Faith Uwantege set up Faith Foundation to answer the issue of Rwandan children and women living below the poverty line. To realise her dream, she saved up while working her 9-5, all while knowing that when she quit, it’ll be to work in something she was truly passionate about.
Through her foundation, Faith encourages vulnerable women to sell handicrafts they make themselves. Faith Uwantege is working towards breaking the poverty cycle in Rwanda by encouraging people to be self-reliant.
What do you think of the industry you work in?
Well, that’s quite a handful of a question but I’ll try my best to answer it. On a personal level, what I dedicated my life to do is not something that’s being done by everybody else. So I cannot say I am competing or comparing myself with anybody in the industry.
All I can say is that it takes a lot of passion, dedication and selflessness to be in this kind of industry. So what do I think of this industry? I think the answer to that question is quite relative depending on who you ask!
Tell us about saving your salary to see your dream come true. How long did you have to save? Did you have any other plans outside just saving?
I really can’t specify how long it took me to save in order to start my dream. All I remember is that I had this burning desire to help helpless children and get them off the street.
It is not actually monetary saving alone, I sacrificed my time to be with these children and to try to pinpoint the most vulnerable ones.
In what ways do you restore hope to vulnerable children and women?
I restore hope in vulnerable children and women first of all by convincing them that there’s light at the end of the tunnel.
Before giving them any other form of help, I give them a vocal assurance. I teach women how to be self sustainable by creating and selling hand crafts and helping their children live a better life. I teach women how weave baskets (commonly known as ‘agaseke’) and I also teach them how to use sewing machines.

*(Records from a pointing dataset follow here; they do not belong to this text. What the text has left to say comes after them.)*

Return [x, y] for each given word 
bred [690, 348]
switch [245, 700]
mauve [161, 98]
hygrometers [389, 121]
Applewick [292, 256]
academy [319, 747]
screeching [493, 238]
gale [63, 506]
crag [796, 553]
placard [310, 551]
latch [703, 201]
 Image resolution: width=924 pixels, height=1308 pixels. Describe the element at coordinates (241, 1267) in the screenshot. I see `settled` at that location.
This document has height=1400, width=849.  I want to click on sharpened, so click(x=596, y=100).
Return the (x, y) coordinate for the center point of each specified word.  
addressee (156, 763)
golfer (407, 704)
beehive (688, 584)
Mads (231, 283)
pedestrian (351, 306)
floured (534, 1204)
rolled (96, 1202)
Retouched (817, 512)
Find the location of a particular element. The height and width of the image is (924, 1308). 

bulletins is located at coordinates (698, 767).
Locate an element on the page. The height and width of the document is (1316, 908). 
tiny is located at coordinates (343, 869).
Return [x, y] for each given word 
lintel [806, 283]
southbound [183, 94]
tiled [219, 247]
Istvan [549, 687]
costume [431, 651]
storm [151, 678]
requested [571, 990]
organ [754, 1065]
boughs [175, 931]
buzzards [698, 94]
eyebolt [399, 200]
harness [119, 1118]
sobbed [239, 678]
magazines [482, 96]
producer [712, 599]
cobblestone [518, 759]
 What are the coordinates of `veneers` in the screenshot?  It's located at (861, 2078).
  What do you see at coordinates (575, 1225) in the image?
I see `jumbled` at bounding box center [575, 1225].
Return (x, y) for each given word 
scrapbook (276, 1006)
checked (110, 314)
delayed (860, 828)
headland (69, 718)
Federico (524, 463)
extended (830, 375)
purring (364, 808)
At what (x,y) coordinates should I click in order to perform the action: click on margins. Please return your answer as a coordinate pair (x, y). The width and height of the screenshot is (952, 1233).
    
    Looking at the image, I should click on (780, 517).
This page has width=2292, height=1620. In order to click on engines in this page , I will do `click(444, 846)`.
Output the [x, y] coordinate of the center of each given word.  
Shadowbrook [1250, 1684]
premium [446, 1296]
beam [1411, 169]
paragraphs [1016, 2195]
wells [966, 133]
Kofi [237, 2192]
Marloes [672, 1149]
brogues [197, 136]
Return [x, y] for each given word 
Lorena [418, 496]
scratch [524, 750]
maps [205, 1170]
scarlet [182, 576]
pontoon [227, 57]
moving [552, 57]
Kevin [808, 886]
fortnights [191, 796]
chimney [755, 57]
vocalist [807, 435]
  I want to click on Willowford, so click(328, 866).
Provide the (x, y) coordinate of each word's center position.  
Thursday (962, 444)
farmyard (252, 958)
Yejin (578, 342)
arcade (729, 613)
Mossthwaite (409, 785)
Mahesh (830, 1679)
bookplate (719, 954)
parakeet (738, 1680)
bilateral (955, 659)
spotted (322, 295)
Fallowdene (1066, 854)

How do you think the poverty cycle can be broken in Rwanda?
The poverty cycle in Rwanda can only be broken by teaching people to be self-reliant, by changing their mindsets.
Most poor people in Rwanda think that since they are poor, they are only meant to survive on government hand outs and foreign aid. This is a wrong perception because nobody was created to be poor. Once you convince them that they can actually be self-reliant, that’s the beginning of poverty eradication.Faith Uwantege: What I dedicated my life to do isn't being done by everybody else Click To Tweet
What is exciting to you about being a young Rwandan woman today?
What’s exciting to me about being a young Rwandan woman today, is that I have a say in the society. Thanks to our president, who actually embarked on a war to ensure that there is gender balance in the country.
He also ensured that all children have equal opportunity in education and jobs in order for them to contribute to the development of the country.
Do you engage in any other projects outside Faith Foundation?
I dedicate myself fully to this foundation and that’s all that I do.
I might consider doing other things in the future but at the moment, I think my effort and focus is still vital in the foundation.
Who is your mentor and how important has she/he been in the growth of your project?
My mentor is Nick Hills, he is one of a kind! He has played an important role and is still there for the Faith Foundation in so many immeasurable ways as a donor and as my advisor. I look up to him!
I met my mentor Nick Hills first during his visit to Rwanda. Like most other tourists who had travelled here, Nick came with his family to see Rwanda’s famous mountain gorillas.
What five skills do young women need to successfully run a foundation like yours?
The five skills I think women or any other person for that matter needs to be successful in running this kind of foundation are;
- Dedication: A woman needs to be dedicated even if the journey seems rough. It’s actually the challenges that make us more stronger in this kind of field.
- Determination: A woman that wants to be successful in this industry, must be determined. Without determination, you’ll easily give up.
- Passion for what she does. I always tell people that it’s very important to do something that they are passionate about. Be it in a business or in a non- profit organization, it just makes it so much easier. If there’s no passion, then don’t even bother.
- Hard work: Work harder even without expecting something in return. It’s worth it.
- Simply having a big and helpful heart. If I didn’t have a big heart, I would probably have given up. There are many challenges in this industry, especially that it does not pay. It’s the big and helpful heart that drives us.